Document extract:
Writing a New Metric
import numpy as np
from typing import Optional
def YourMetric(
embeddings: np.ndarray,
dataset=None,
module=None,
k: int = 10,
cache=None,
) -> float:
# Your computation
return score
Choosing the Right Level
- Only needs original data? →
metrics/dataset/ - Compares original vs. reduced? →
metrics/embedding/ - Needs algorithm internals? →
metrics/module/
Config
# configs/metrics/embedding/your_metric.yaml
_target_: manylatents.metrics.your_metric.YourMetric
_partial_: true
k: 10
Testing
Use metrics=noop to verify integration:
uv run python -m manylatents.main data=swissroll algorithms/latent=pca metrics=noop
Null Metrics Support
manyLatents supports running experiments without metrics computation — useful for fast debugging, exploratory analysis, or workflows where metrics are computed separately.
Usage
CLI (Default)
Metrics are null by default. Just don't specify them:
# No metrics (default)
uv run python -m manylatents.main data=swissroll algorithms/latent=pca
# With metrics (explicit opt-in)
uv run python -m manylatents.main data=swissroll algorithms/latent=pca metrics=noop
Experiment Configs
# configs/experiment/my_experiment.yaml
# @package _global_
defaults:
- override /algorithms/latent: pca
- override /data: swissroll
- override /callbacks/embedding: default
# No metrics override - stays null
Python API
from manylatents.api import run
result = run(
data="swissroll",
algorithms={'latent': 'pca'},
metrics=None # Explicitly disable
)
Expected Behavior
When metrics=null:
- Generates embeddings
- Saves embeddings to files
- Creates plots (if callbacks configured)
- Logs to wandb (if configured)
- Does NOT compute evaluation metrics
- Shows warning: "No scores found"

Records shown:
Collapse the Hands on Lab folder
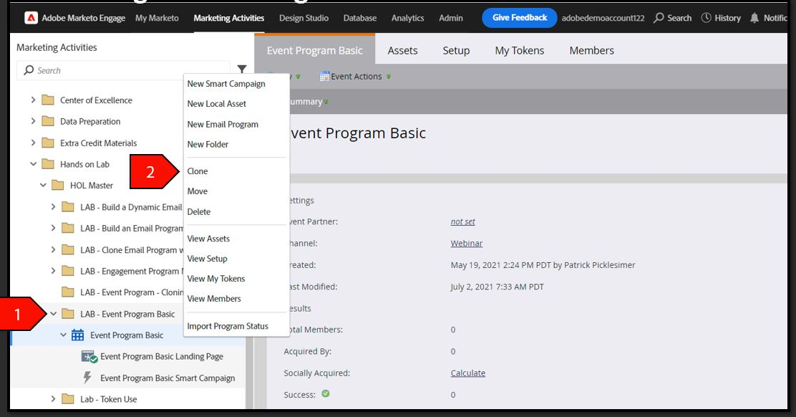The image size is (796, 417). click(33, 164)
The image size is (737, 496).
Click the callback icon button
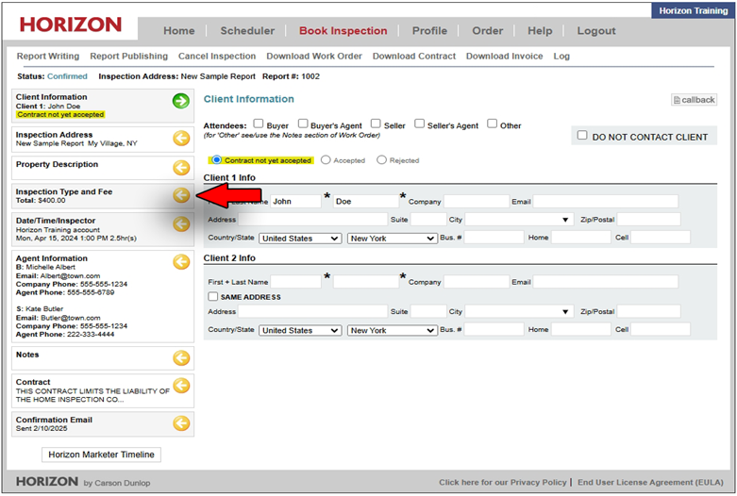(694, 100)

Required actions:
(a) From the manyLatents metrics guide, print the passage that begins at the words "Metrics are null" and stops after the words "metrics (explicit opt-in)".
(b) Render this sentence from the manyLatents metrics guide into Spanish: "manyLatents supports running experiments without metrics computation — useful for fast debugging, exploratory analysis, or workflows where metrics are computed separately."
(c) Answer these questions from the manyLatents metrics guide:
(i) What default value does the parameter k have in the YourMetric function?
(ii) In which directory does a metric belong if it only needs original data?
(iii) What warning is shown when metrics=null?

Answers to the tasks:
(a)
Metrics are null by default. Just don't specify them:
# No metrics (default)
uv run python -m manylatents.main data=swissroll algorithms/latent=pca
# With metrics (explicit opt-in)

(b) manyLatents admite la ejecución de experimentos sin el cálculo de métricas, algo útil para una depuración rápida, el análisis exploratorio o flujos de trabajo en los que las métricas se calculan por separado.

(c)
(i) 10
(ii) metrics/dataset/
(iii) "No scores found"